Schema for these files can be found here:

iploc.csv
networkcontext_1.csv

    context/iploc.csv
    context/networkcontext_1.csv

Output
The following tables will be populated after the threat investigation process: flow_storyboard flow_timeline

The following files will be created and stored in HDFS.

    globe-\<ip>.json
    stats-\<ip>.json:
    threat-dendro-\<ip>.json

FUNCTIONS

Widget configuration

This is not a function, but more like global code to set up styles and widgets to format the output of the notebook.

start_investigation(): - This function cleans the notebook from previous executions, and calls the threats query to get the source and destination IP's previously scored as high risk.

display_controls(threat_list): - This function will display the ipython widgets with the listbox of high risk IP's and the “Search” button.

search_ip() - This function is triggered by the onclick event of the “Search” button after selecting an IP from the listbox. This calls the graphql threat / details query to find additional connections involving the selected IP.

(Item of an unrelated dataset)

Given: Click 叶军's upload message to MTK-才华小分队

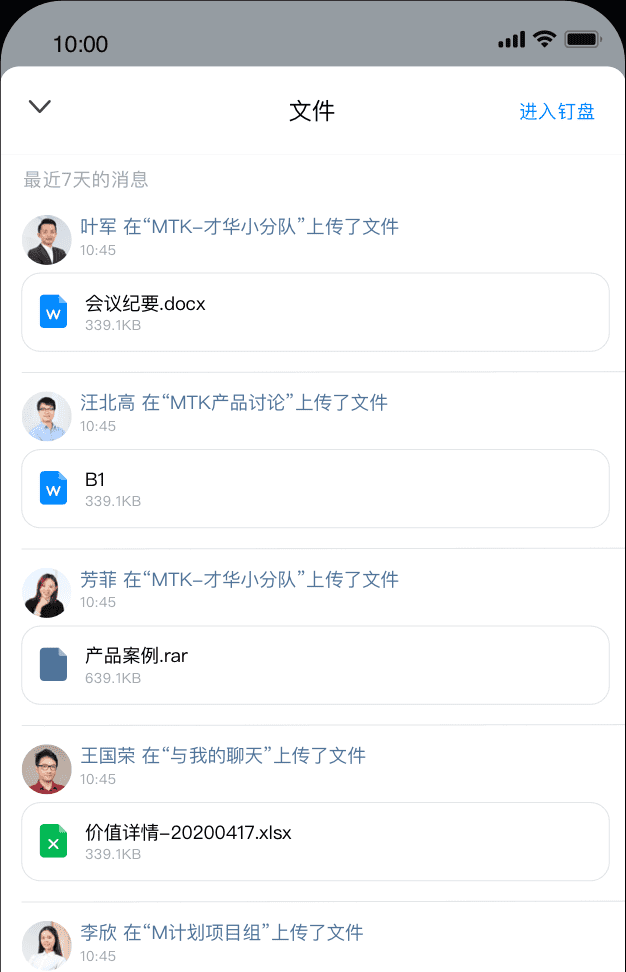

get_in_out_and_twoway_conns(): - With the data from the previous method, this function will loop through each connection and store it into one of three dictionaries:

All unique ‘inbound’ connected IP's (Where the internal sought IP appears only as destination, or the opposite if the IP is external)
All unique ‘outbound’ connected IP's (Where the internal sought IP appears only as source, or the opposite if the IP is external)
All unique ‘two way’ connected IP's (Where the sought IP appears as both source and destination) This function will also call the get_top_bytes() and get_top_conns() functions to create sub dictionaries for each type of connection and use those to generate the storyboard. To aid on the analysis, this function displays four html tables each containing the following data:
Top n source IP by connections
Top n source IP per bytes transfered
Top n destination IP by connections
Top n destination IP per bytes transfered

display_threat_box(ip): - Displays the widgets for “Title”, “Comments” textboxes and the “Save” button on the notebook, so the user can add comments related to the threat and save them to continue with the analysis.

save_threat_summary() - This function is triggered by the onclick event of the “Save” button. Removes the widgets and cleans the notebook from previous executions, removes the selected value from the listbox widget and executes the createStoryboard mutation to save the data for the storyboard.

display_results(cols, dataframe, top) - cols: List of columns to display from the dataframe dataframe: Dataframe to display top: Number of top rows to display. This function will create a formatted html table to display the provided dataframe.

get_top_bytes(conns_dict, top): - Orders a dictionary descendent by number of bytes, returns a dictionary with the top ‘n’ values. This dictionary will be printed onscreen, listing the most active connections first.

get_top_conns(conns_dict, top): - Orders a dictionary descendent by number of connections executed, returns a dictionary with the top ‘n’ values. This dictionary will be printed onscreen, listing the most active connections first.

removeWidget(index): - Javascript function that removes a specific widget from the notebook.